Functionalized spiroligomers are efficiently assembled in solution or solid support using a new amide bond forming reaction that we have recently described, Brown, Z.Z. and Schafmeister, C.E., Synthesis of hexa- and penta- substituted diketopiperazines from sterically hindered amino acids, Org. Lett., 2010, 12(7), 1436-1439. The structure of each spiroligomer is pre-organized and controlled by the sequence and stereochemistry of its component bis-amino acids. Spiroligomer structures range from short functionalized oligomers containing two or three bis-amino acids, 500-700 Daltons, to complex covalent-bundles containing dozens of individually controllable stereocenters and functional groups that display complex three-dimensional structures and present pockets and complex surfaces, 1,500 – 10,000 Daltons.

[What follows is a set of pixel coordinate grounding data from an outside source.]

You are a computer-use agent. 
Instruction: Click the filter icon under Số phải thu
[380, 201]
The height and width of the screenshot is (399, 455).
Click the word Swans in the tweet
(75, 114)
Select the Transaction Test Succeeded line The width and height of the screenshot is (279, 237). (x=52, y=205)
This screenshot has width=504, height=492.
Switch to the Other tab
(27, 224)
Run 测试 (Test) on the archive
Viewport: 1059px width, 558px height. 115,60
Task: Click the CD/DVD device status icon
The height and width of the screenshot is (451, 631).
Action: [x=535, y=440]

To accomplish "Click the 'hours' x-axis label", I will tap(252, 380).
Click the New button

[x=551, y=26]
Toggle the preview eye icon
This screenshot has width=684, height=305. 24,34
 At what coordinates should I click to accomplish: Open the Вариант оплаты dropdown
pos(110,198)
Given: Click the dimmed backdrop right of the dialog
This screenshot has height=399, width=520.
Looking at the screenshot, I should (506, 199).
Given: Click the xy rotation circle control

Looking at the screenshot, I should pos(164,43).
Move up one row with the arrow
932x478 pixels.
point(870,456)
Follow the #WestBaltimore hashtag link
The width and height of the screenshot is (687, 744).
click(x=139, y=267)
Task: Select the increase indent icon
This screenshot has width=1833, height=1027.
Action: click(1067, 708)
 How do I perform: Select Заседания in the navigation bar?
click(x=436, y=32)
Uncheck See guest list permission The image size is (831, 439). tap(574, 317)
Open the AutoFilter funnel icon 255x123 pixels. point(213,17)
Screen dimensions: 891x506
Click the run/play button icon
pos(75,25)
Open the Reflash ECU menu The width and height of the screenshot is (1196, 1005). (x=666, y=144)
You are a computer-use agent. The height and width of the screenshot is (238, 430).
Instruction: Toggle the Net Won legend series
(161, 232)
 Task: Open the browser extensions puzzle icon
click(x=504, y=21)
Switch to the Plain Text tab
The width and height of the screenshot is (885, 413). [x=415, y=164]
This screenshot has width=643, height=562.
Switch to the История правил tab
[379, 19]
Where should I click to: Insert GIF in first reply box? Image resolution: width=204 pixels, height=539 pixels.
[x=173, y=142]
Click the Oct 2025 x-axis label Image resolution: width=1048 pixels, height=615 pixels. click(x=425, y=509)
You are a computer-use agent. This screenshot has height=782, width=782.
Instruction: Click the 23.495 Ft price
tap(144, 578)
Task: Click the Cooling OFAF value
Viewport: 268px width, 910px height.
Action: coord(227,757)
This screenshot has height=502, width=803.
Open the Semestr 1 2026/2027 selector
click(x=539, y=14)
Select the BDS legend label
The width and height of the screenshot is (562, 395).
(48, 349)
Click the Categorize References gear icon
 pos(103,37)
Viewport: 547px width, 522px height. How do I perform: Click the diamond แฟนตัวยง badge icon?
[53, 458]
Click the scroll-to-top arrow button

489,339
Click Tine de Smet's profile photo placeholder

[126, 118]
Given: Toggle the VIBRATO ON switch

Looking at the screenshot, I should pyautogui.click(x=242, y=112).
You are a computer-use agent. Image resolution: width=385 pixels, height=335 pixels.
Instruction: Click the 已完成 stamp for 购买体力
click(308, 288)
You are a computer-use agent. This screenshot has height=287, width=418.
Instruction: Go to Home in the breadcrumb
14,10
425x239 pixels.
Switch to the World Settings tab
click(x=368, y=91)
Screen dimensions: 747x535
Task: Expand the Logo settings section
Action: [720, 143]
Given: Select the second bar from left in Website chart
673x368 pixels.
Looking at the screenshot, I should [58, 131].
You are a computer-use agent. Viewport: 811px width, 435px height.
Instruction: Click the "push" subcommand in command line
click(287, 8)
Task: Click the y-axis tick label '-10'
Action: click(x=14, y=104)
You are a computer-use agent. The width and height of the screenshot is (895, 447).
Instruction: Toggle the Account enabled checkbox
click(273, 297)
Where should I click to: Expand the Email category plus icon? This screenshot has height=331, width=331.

We have demonstrated that short spiroligomers have good water solubility, penetrate eukaryotic cells, and unlike peptides they will not be degraded by proteases.

We are developing spiroligomers to speed up chemical reactions, act as catalysts.

We are also developing spiroligomers as new therapeutics that can bind protein surfaces and disrupt protein-protein interactions.

Spiroligomers are highly functionalized, shape-programmable ladder-oligomers formed by joining functionalized, stereo chemically pure bis-amino acids through pairs of amide bonds. We have previously shown that spiroligomers can modulate protein function by binding grooves on protein surfaces and disrupting protein-protein interactions.

Over the last three years we have scaled up the synthesis of bis-amino acids to 30-kilogram scale. We have demonstrated the efficient incorporation of the fluorenylmethyloxycarbonyl, Fmoc, protecting group at hundreds of gram scale and the incorporation of more than 25 diverse functional groups on four stereochemically pure monomers.

In the past year, we have prepared more than 600 spiroligomers with molecular weights in the range of 1,300 to 1,500 Daltons using automated peptide synthesizers at a 10-100 milligram scale. These spiroligomers were chosen randomly from the space of 100 million tetramers that we can assemble from our current set of 100 monomers.

We have also measured cytosolic penetration of 11 diverse spiroligomers using the chloroalkane penetration assay, CAPA. More than half of the spiroligomers tested appear to penetrate cells by passive diffusion, and most of them penetrate cells better than a poly- arginine peptide. The diversity of 1,500 Dalton spiroligomer structures that we can access synthetically and the observation of cytosolic permeability despite their large size suggests that spiroligomers are an attractive class of "beyond rule-of-five" compounds for therapeutics that inhibit protein-protein interactions.